Problem to work on →
When you give the entries again, keep every word as it stands and drop the pictures.

>>>>>

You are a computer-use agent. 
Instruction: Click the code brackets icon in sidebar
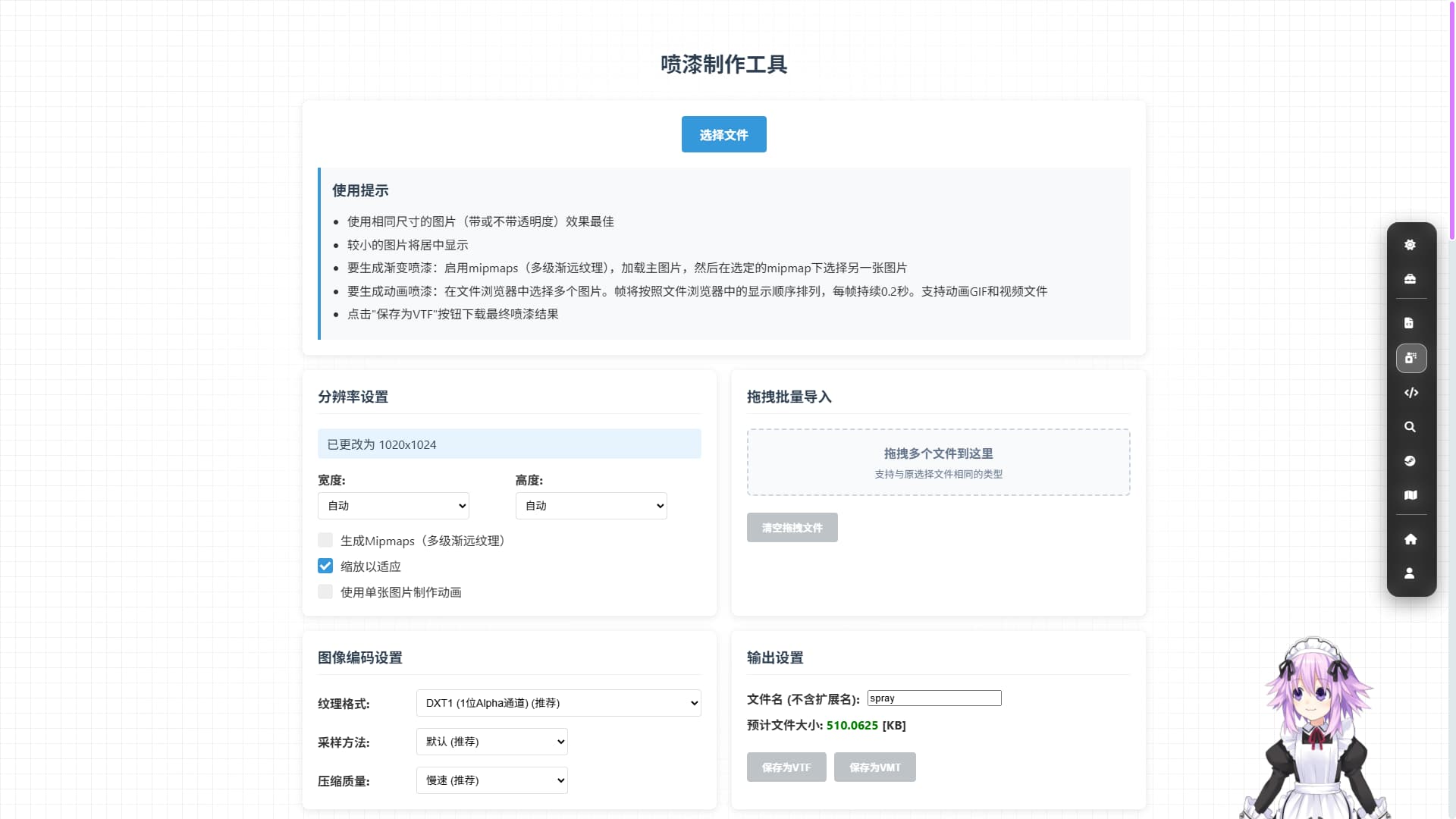(1410, 393)
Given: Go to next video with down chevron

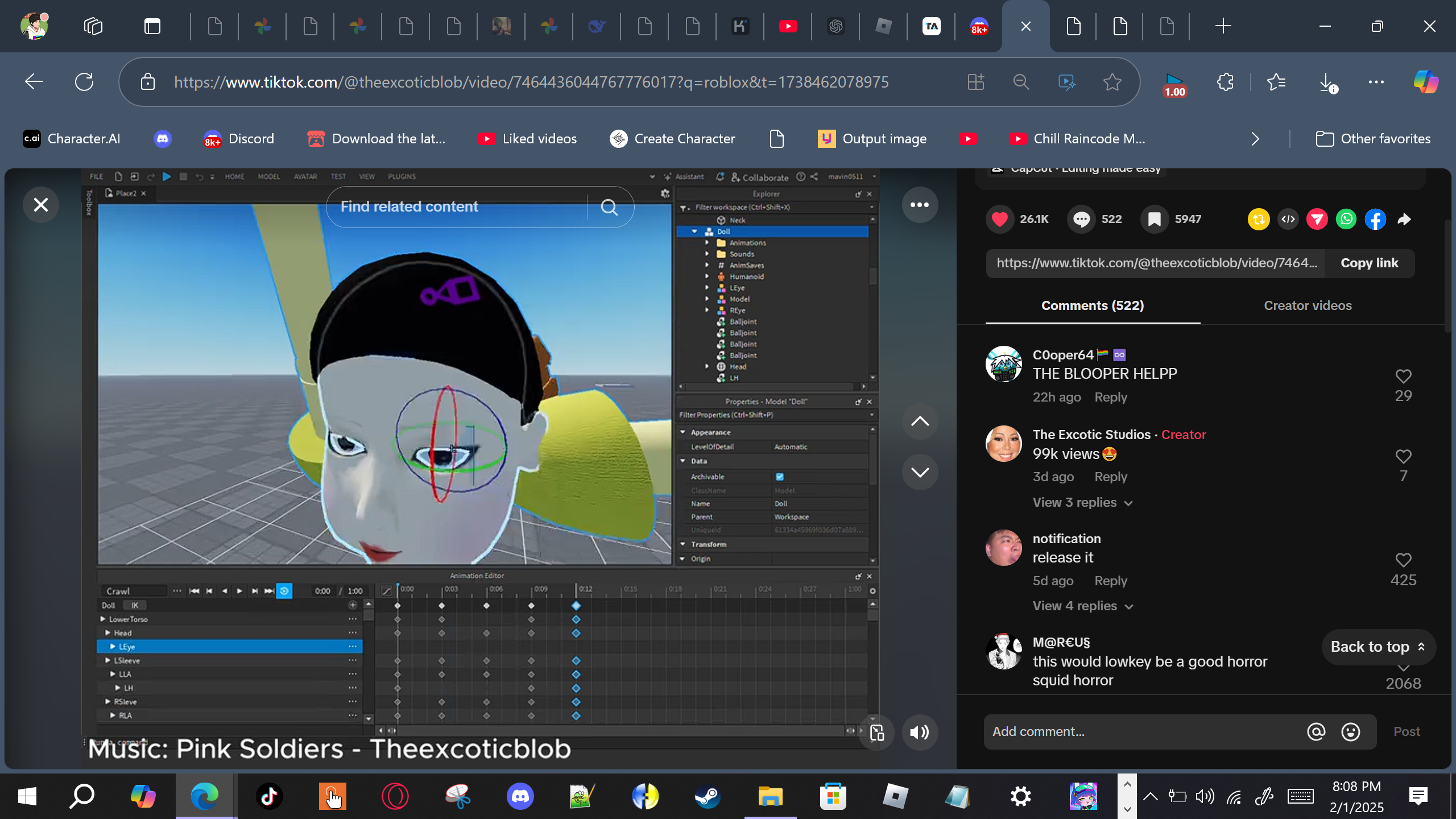Looking at the screenshot, I should pyautogui.click(x=920, y=472).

<<<<<

Expected output →
You are a computer-use agent. 
Instruction: Click the code brackets icon in sidebar
(1410, 393)
Given: Go to next video with down chevron

Looking at the screenshot, I should pyautogui.click(x=920, y=472).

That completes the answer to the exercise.